Spark Optimization —— Reducing Shuffle

Spark Optimization : Reducing Shuffle

“Shuffling is the only thing which Nature cannot undo.” — Arthur Eddington

在这里插入图片描述

Shuffle Shuffle Shuffle

I used to see people playing cards and using the word “Shuffle” even before I knew how to play it. Shuffling in cards, play a very critical role to distribute “power”, adding weightage to a player’s hand. It is nothing but adding the randomness in selection. When we want to distribute the cards for various games for example contract bridge shuffle is the way to create even/uneven distribution to 4 hands.

在这里插入图片描述

Sweet hand

Well, enough of playing cards!

Let us understand how shuffle impacts big data computation. Ah, yes I think again I will use card shuffle to explain you. 😀

在这里插入图片描述

Chaos! I love that!

Look at the above image and give me the answers of the below questions.

  • How many black cards are present? ♠️♣️
  • How many of the red cards have numbers greater than 4? ♥️♦️
  • How many high value cards(showing off my knowledge eh!) are left in clubs? ♣️

No need to explain that you will tell me, “Yes, I can give you answers but let me arrange them first.” Then you will do what is shown here ⬇️

在这里插入图片描述

Ta Da!

The Shuffle in Big Data World

To answer my questions you must do the arrangement to order cards of same packs together like the above image. That means you need to find all cards of same family one by one and them order then A to K or vice versa. This operation of moving cards(data) to seek and order is actually called Shuffle in big data world.
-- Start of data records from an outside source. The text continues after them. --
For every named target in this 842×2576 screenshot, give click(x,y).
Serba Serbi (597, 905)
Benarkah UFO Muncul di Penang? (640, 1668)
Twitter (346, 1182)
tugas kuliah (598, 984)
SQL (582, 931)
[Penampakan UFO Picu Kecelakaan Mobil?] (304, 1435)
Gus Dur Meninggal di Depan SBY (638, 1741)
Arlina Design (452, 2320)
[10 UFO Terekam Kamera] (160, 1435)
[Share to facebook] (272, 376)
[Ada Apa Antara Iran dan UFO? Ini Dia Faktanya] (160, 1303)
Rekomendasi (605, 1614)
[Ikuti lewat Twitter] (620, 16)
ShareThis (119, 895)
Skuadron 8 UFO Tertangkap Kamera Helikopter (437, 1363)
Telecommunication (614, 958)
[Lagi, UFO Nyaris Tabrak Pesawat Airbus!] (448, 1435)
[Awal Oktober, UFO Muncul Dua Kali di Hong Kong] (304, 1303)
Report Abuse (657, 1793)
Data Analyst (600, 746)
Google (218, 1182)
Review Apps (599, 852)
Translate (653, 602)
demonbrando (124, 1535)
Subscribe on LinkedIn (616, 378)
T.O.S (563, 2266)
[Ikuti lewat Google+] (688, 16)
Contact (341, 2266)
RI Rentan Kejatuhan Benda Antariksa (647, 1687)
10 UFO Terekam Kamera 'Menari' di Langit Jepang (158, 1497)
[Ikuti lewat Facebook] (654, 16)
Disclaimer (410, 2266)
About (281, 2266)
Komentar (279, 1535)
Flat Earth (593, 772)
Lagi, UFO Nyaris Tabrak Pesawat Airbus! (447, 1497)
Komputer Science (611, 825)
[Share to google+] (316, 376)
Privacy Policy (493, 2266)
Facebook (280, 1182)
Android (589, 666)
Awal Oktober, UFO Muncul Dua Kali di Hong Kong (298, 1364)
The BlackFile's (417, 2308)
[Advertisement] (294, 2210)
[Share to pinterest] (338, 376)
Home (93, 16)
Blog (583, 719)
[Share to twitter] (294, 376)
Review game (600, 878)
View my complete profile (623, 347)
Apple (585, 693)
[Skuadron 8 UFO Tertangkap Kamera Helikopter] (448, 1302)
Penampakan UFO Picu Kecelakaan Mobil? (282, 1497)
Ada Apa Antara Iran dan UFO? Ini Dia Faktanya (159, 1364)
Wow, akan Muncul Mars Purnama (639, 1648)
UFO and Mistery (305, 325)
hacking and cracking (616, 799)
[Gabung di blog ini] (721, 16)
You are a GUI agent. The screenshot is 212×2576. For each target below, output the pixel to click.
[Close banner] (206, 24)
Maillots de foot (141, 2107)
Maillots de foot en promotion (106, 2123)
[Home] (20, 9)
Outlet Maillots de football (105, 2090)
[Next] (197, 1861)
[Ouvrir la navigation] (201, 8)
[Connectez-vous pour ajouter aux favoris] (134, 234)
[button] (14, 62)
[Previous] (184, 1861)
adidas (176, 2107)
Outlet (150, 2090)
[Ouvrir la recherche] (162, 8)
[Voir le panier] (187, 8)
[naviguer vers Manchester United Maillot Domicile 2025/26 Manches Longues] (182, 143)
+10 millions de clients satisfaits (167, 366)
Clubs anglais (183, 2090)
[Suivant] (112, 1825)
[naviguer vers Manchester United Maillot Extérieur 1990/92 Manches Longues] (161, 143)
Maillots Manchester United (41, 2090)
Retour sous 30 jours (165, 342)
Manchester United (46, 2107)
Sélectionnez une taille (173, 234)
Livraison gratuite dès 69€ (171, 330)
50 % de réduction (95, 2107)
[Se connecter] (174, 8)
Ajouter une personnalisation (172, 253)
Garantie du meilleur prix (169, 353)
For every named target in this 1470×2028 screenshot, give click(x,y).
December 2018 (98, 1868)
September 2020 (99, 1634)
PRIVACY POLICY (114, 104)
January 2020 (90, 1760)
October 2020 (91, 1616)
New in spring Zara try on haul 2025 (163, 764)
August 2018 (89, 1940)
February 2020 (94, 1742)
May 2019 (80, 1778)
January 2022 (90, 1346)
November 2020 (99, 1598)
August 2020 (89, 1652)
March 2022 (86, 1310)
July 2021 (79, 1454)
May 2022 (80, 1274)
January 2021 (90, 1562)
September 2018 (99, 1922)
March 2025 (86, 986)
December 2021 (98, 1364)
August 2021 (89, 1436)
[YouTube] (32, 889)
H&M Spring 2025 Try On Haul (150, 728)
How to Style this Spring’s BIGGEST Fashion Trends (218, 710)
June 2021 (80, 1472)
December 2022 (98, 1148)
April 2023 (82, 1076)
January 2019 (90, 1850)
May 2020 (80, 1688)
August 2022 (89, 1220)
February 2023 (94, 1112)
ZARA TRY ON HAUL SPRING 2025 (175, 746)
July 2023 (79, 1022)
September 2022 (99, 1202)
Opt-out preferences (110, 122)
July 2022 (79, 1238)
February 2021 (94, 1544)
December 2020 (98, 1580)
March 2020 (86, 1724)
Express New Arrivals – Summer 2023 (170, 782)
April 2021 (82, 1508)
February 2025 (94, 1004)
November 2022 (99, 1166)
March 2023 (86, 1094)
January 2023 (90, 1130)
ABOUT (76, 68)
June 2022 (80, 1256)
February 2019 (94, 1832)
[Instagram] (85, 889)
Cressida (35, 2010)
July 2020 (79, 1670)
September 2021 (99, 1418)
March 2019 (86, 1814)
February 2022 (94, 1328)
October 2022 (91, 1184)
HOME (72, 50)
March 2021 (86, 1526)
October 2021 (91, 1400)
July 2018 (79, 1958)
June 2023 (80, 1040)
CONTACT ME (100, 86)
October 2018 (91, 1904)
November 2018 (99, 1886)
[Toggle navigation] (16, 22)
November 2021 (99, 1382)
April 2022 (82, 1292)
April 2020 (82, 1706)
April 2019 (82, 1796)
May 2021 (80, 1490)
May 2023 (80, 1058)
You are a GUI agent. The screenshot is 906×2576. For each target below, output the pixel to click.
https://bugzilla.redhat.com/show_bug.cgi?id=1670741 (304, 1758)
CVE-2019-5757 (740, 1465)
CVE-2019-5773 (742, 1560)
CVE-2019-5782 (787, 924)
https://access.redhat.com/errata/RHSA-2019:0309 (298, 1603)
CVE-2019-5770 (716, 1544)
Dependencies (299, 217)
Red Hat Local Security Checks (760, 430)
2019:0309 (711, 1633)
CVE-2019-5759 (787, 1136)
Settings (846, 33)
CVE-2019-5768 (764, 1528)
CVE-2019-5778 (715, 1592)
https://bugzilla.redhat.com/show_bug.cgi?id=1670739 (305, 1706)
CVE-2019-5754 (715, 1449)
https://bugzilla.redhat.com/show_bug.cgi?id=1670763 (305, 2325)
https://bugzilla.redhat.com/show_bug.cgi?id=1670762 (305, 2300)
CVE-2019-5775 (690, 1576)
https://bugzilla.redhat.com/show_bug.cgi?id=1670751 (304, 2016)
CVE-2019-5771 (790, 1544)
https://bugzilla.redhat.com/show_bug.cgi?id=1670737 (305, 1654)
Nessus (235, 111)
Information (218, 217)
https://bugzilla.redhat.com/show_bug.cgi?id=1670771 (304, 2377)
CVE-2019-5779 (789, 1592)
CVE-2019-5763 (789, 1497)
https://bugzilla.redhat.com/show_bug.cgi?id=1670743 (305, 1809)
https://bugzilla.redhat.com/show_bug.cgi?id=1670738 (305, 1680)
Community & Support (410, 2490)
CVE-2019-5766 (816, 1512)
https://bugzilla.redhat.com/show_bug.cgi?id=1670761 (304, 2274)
Imagine a situation when you are processing 1000s of GBs of data joining with similar magnitude and answering similar questions of different grains and groups. Yes, in distributed computing world exchanging data across machines, across networks creates so much exchange(I/O) that it slows down the computing process. Shuffle alone cause multiple stages in a big data job and delays the outcome.

How does shuffle work in Spark?

在这里插入图片描述

In Apache Spark, Shuffle describes the procedure in between reduce task and map task. Shuffling refers to the shuffle of data given. This operation is considered the costliest .The shuffle operation is implemented differently in Spark compared to Hadoop.

On the map side, each map task in Spark writes out a shuffle file (OS disk buffer) for every reducer — which corresponds to a logical block in Spark. These files are not intermediary in the sense that Spark does not merge them into larger partitioned ones. Since scheduling overhead in Spark is lesser, the number of mappers (M) and reducers(R) is far higher than in Hadoop. Thus, shipping M*R files to the respective reducers could result in significant overheads.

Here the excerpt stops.